Work to complete
Could you copy every record below exactly, leaving out the pictures?

*** Recorded data ***

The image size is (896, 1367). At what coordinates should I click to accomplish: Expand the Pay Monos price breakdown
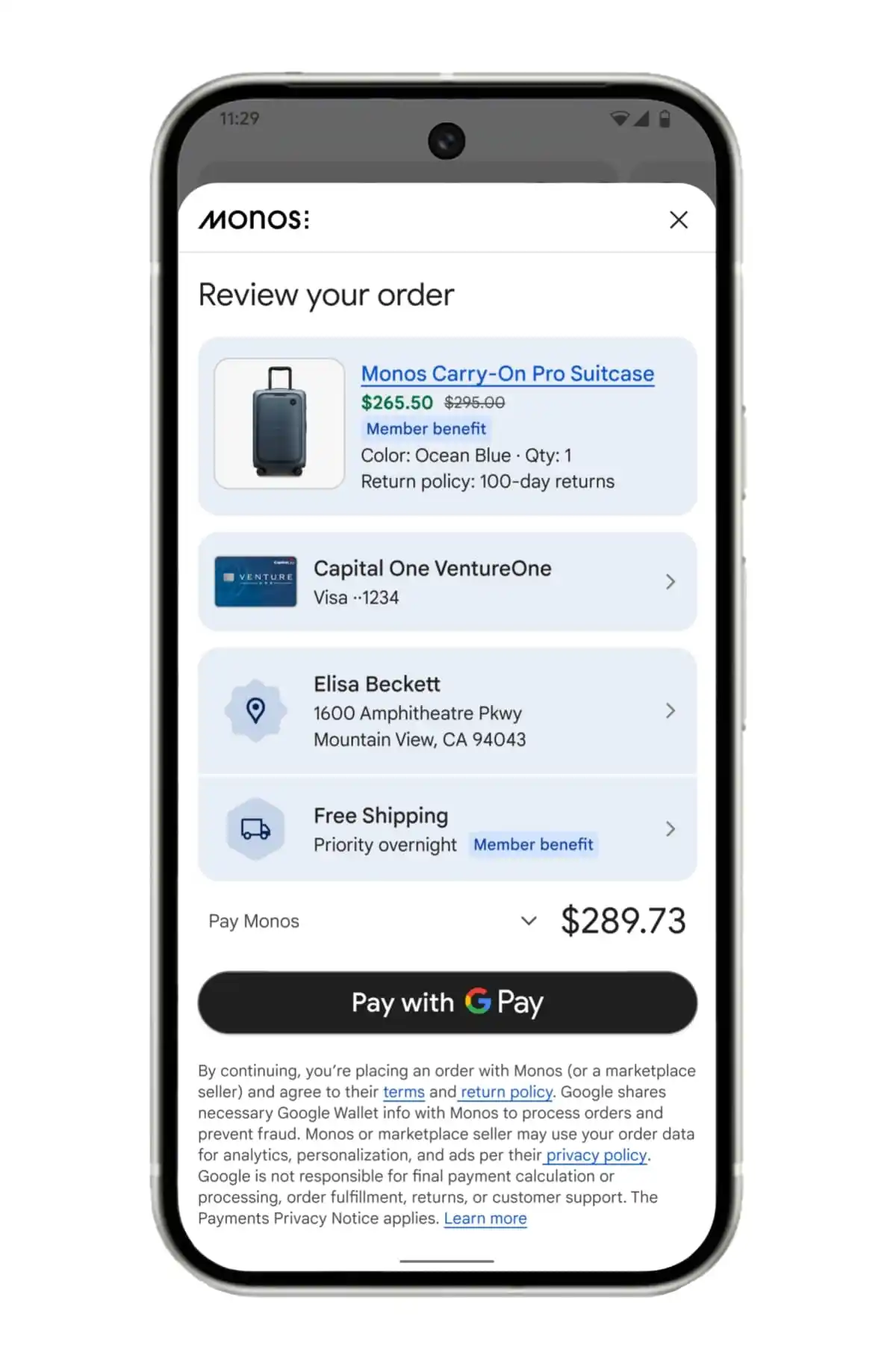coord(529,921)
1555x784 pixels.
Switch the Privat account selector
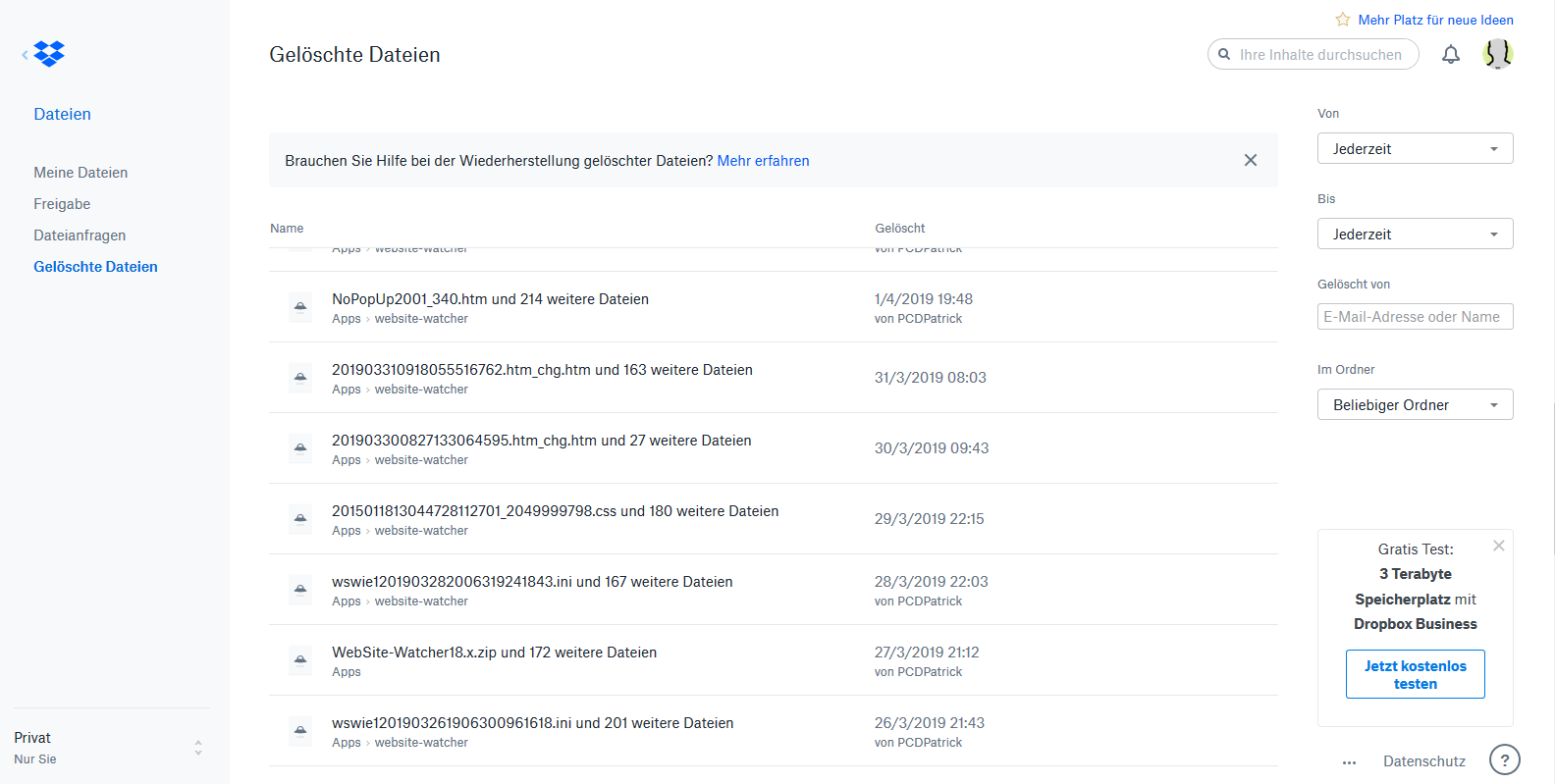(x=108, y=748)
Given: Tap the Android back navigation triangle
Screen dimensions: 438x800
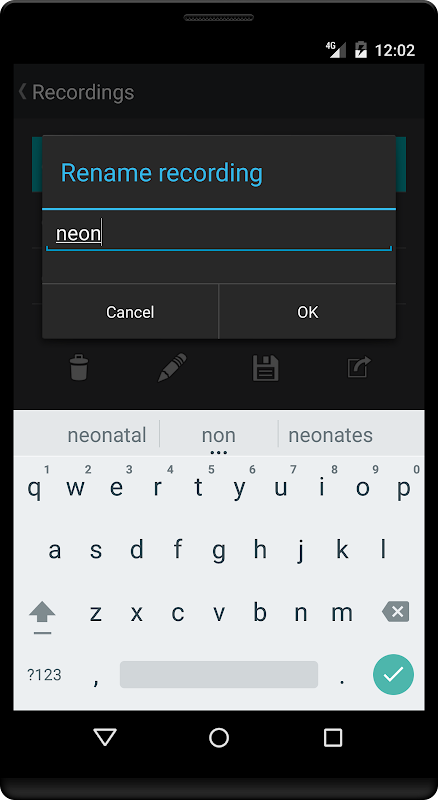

*** End of Recorded data ***

Answer section
The image size is (896, 1367). At what coordinates should I click to accomplish: Expand the Pay Monos price breakdown
coord(529,921)
1555x784 pixels.
Switch the Privat account selector
(x=108, y=748)
Given: Tap the Android back navigation triangle
Screen dimensions: 438x800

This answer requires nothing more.